La lumière du soleil décline rapidement dans ce petit village situé aux environs de Ouagadougou, la capitale du Burkina Faso. Les ombres se dessinent en longues lignes sombres sur une rangée ordonnée de maisons. Un groupe d’écoliers s’éloignent en courant dans les allées avant de rentrer chez eux, serrant leurs livres scolaires dans leur bras. Devant l’une des maisons, Mariama Mamane est assise par terre dans la poussière, penchée au-dessus d’un générateur bleu. L’ingénieure en environnement, âgée de 29 ans, attache un grand sac carré bleu contenant du biogaz à un générateur munis de longs tuyaux.

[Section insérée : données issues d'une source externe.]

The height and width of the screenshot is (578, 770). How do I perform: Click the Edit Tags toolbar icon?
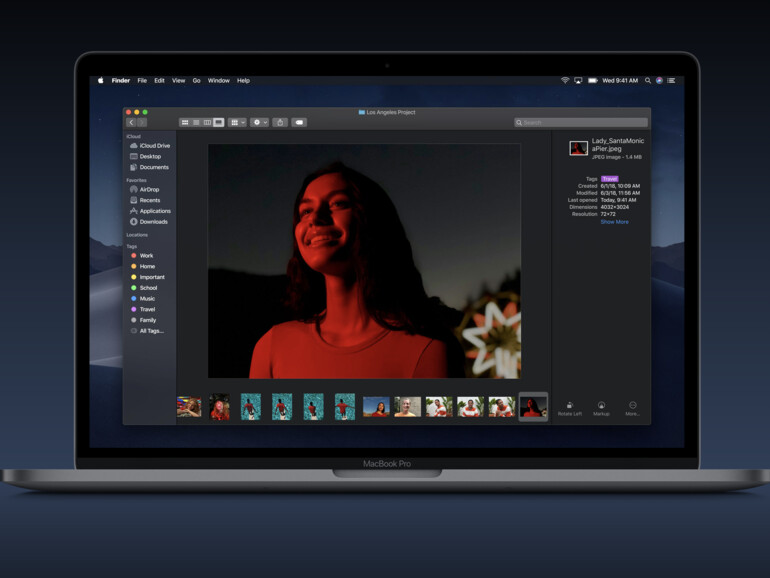pos(299,122)
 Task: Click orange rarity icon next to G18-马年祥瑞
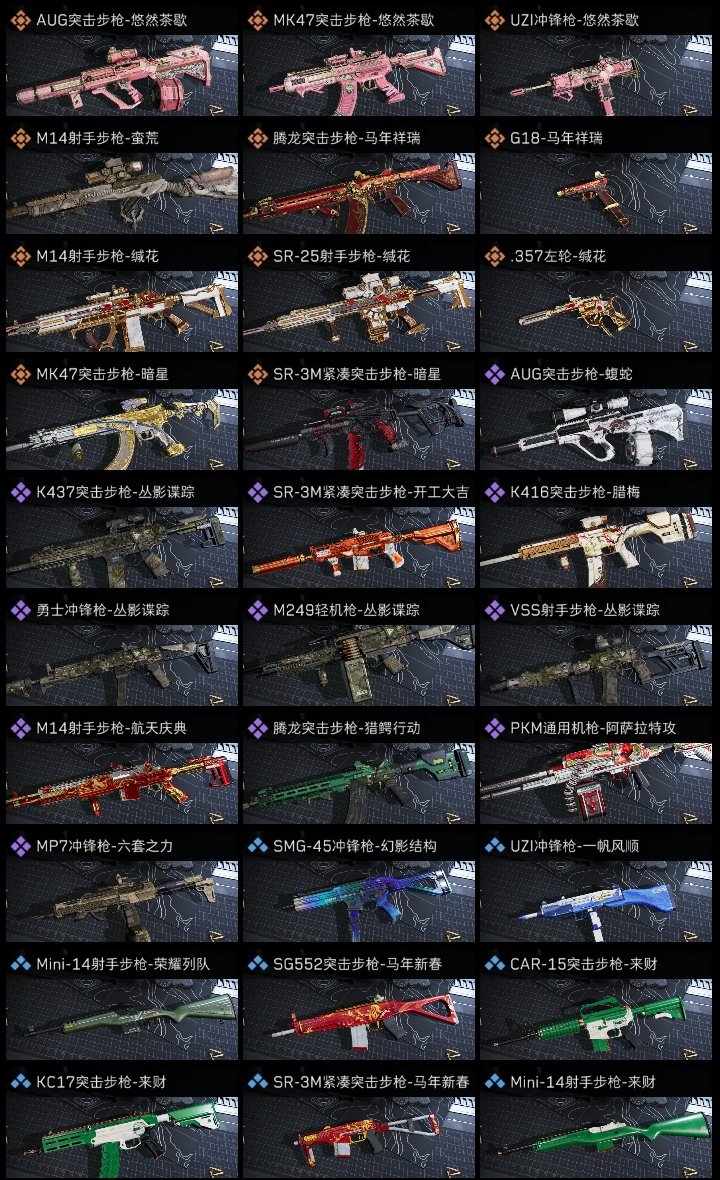(x=494, y=138)
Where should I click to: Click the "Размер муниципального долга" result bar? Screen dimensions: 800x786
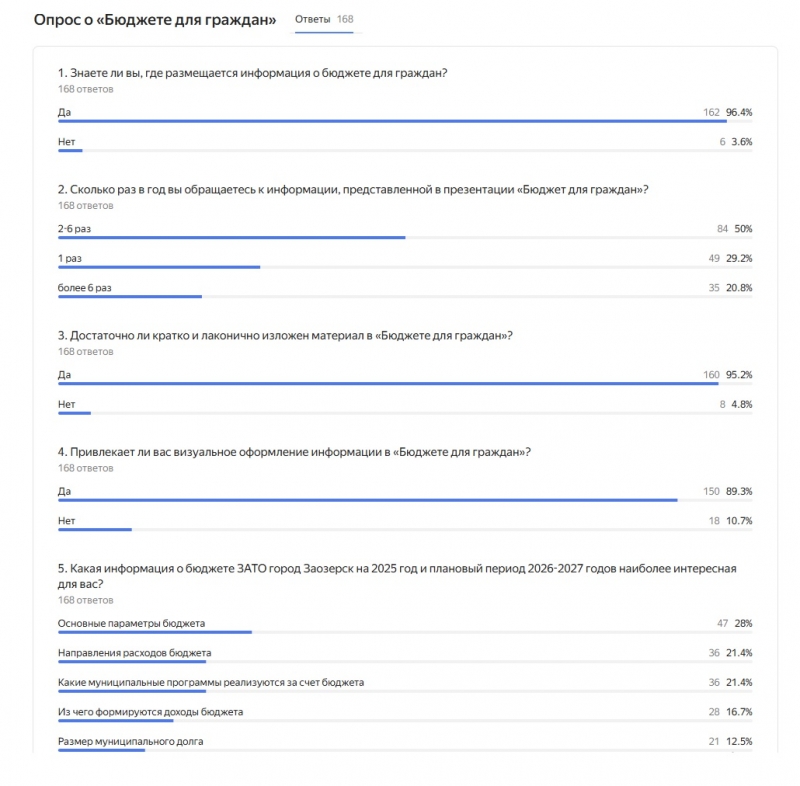pyautogui.click(x=101, y=750)
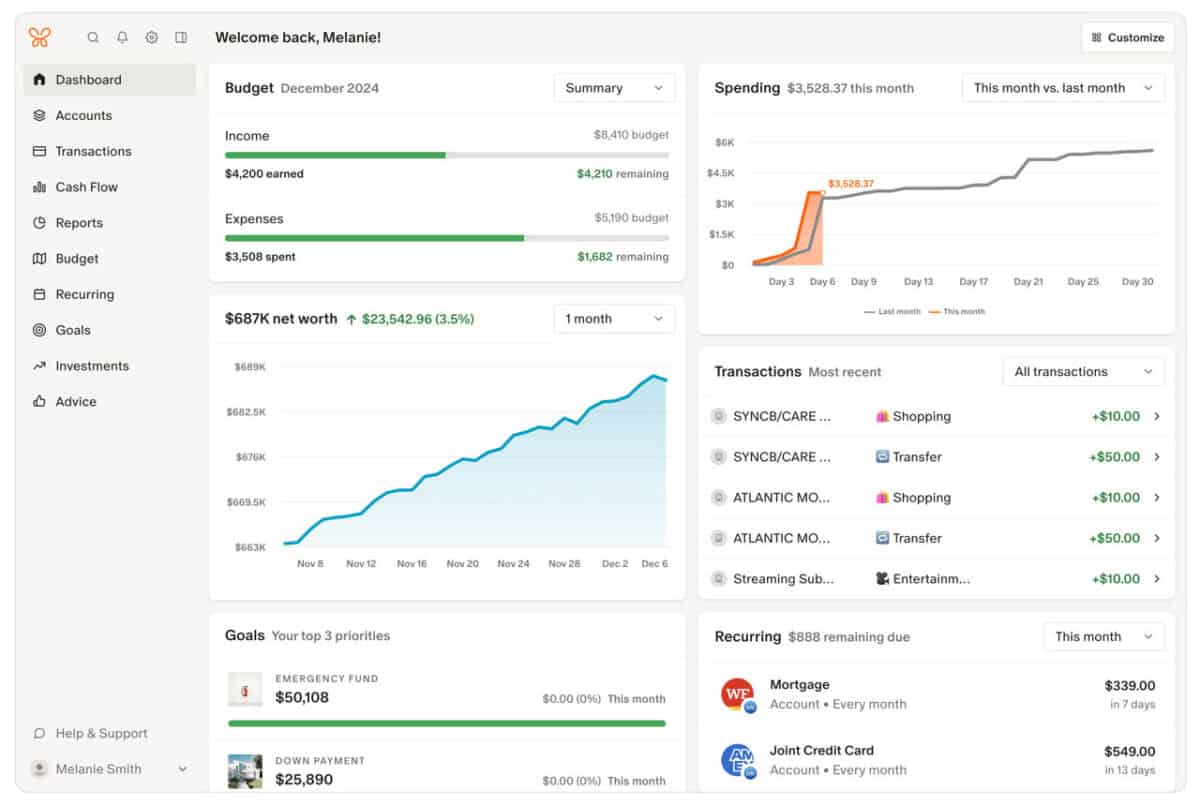The width and height of the screenshot is (1200, 806).
Task: Select the Emergency Fund goal thumbnail
Action: (245, 689)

Le générateur ne fonctionne pas. La détermination figée sur son visage, elle manipule une série d’outils pour tenter de faire démarrer la machine baptisée Jacigreen – le nom de la société fondée par Mariama en 2016. « Cela fonctionnera ! », affirme-t-elle.
Jacigreen s’attaque au problème des plantes envahissantes comme la jacinthe d’eau qui perturbe l’approvisionnement en eau de la ville. L’invention de Mariama consiste à retirer la jacinthe d’eau, la faire fermenter puis la transformer en un engrais et un compost destinés aux agriculteurs, appelée Jacigrow, disponible en bouteilles de 250 ml, 0,5 litre, 1 litre et 5 litres.
Le sous-produit de l’engrais est un gaz, que la machine Mamane capte dans des sacs carrés en plastique bleu, comme celui qu’elle essaye de relier au générateur, et qui est convertie en électricité pour les familles qui ne sont pas connectées au réseau.
Le prototype d’engrais et de biogaz de Mariama a maintenant atteint sa phase finale. Désormais, elle travaille avec les familles et les agriculteurs résidant aux alentours de l’Institut international d’ingénierie de l’eau et de l’environnement (2iE), où se trouve son prototype de biogaz, afin de tester les engrais et le biogaz.
À l’horizon 2021, elle espère pouvoir fournir 500 ménages en biogaz et plus d’un millier d’agriculteurs en engrais.
Mariama a rapidement envisagé les effets de son prototype sur la société rurale, expliquant que la valeur du biogaz réside dans son application dans les régions sans électricité et que les engrais réduisent les déchets et stimulent la production agricole sur de petites parcelles.
En entrant dans une longue salle de l’Institut international de génie de l’eau et de l’environnement à l’abri de la chaleur accablante, le professeur de Mariama, Harouna Karambiri, la salue chaleureusement. Les réussites de Mamane sont un message pour d’autres jeunes entrepreneurs, se réjouit-il. « Courage, travail acharné mais surtout curiosité vont permettre au projet d’aboutir. »
La jacinthe d’eau est l’une des mauvaises herbes aquatiques les plus envahissantes, résistantes et nuisibles au monde. Joakim Harlin, Chef de la division de l’eau douce d’ONU Environnement, affirme que la lutte contre les infestations était très difficile et nécessitait une approche fondée sur les écosystèmes d’eau douce, une gestion des terres et des eaux visant à réduire les éléments nutritifs qui nourrissent la mauvaise herbe.
« L’utilisation de la jacinthe d’eau à des fins commerciales et de subsistance, comme dans l’initiative prise par Mariama, aide non seulement à lutter contre les mauvaises herbes, à protéger l’environnement, mais aussi à transformer un problème en une source de revenus », souligne-t-il.